##### RECORDS FOR THIS EXERCISE #####
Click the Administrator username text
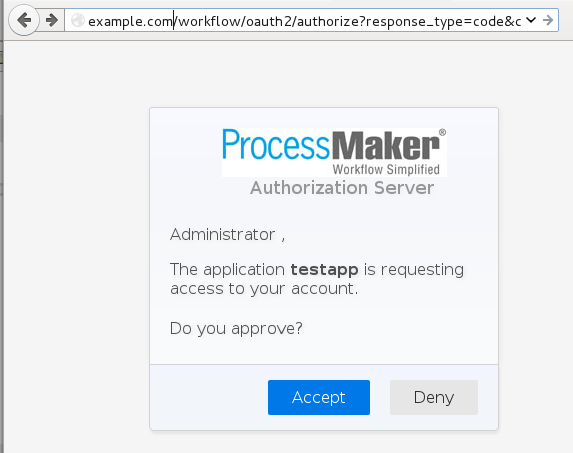The width and height of the screenshot is (573, 453). (x=223, y=235)
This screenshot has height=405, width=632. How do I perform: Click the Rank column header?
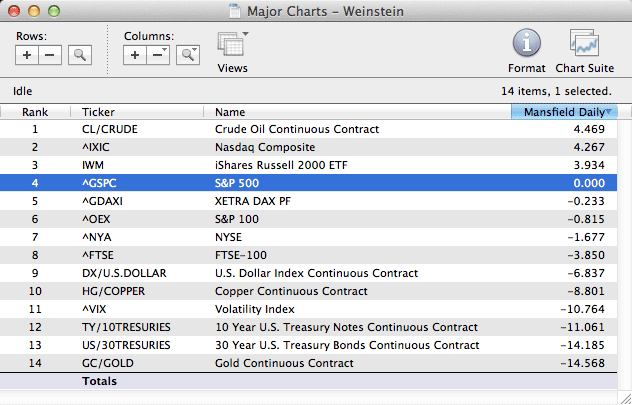35,112
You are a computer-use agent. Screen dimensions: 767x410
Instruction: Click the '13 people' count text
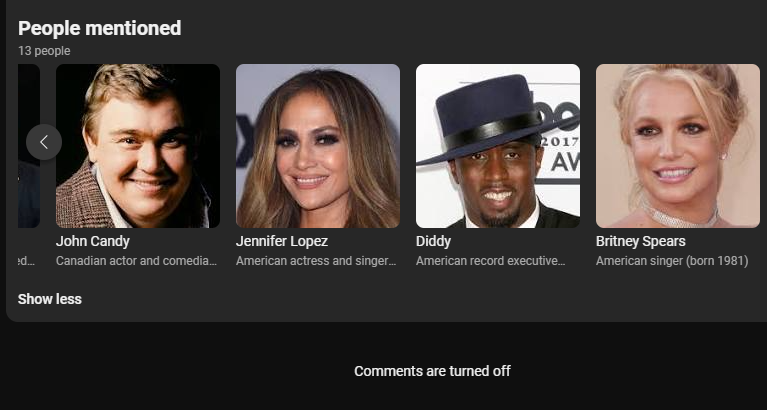coord(44,51)
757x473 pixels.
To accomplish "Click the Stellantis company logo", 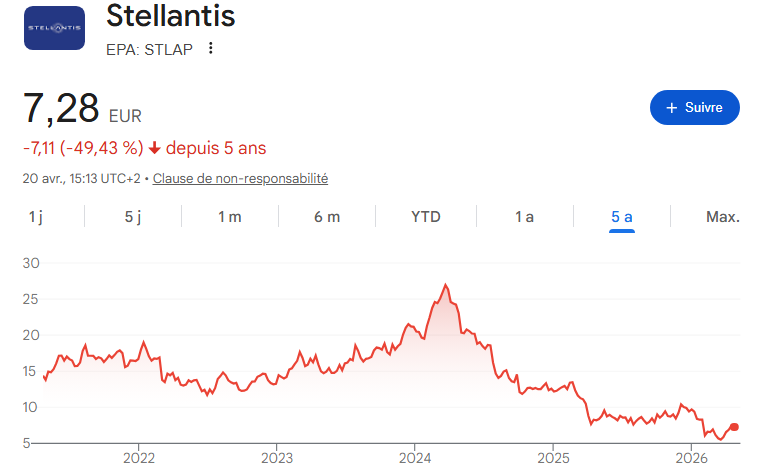I will (x=55, y=28).
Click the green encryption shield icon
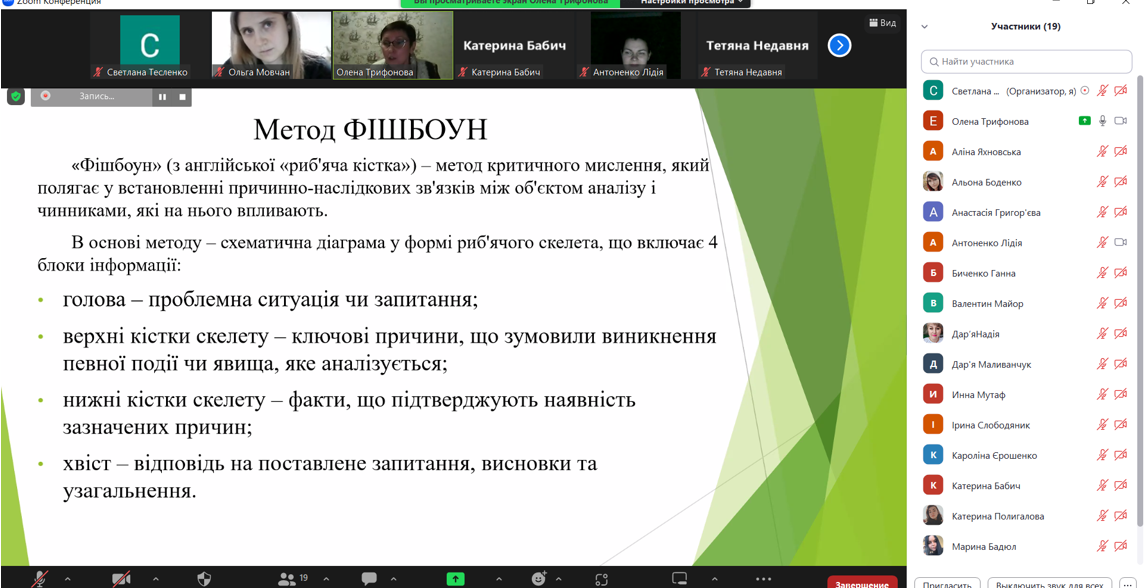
#####
AIM OF THE TASK →
Leaving out the pictures, restate each line of the listing above verbatim, from the opening line to the line bearing "757x473 pixels.", inclusive, and no more.

OUTPUT FOR THIS EXERCISE →
Click the Administrator username text
The width and height of the screenshot is (573, 453). (x=223, y=235)
This screenshot has height=405, width=632. How do I perform: Click the Rank column header?
35,112
You are a computer-use agent. Screen dimensions: 767x410
Instruction: Click the '13 people' count text
coord(44,51)
757x473 pixels.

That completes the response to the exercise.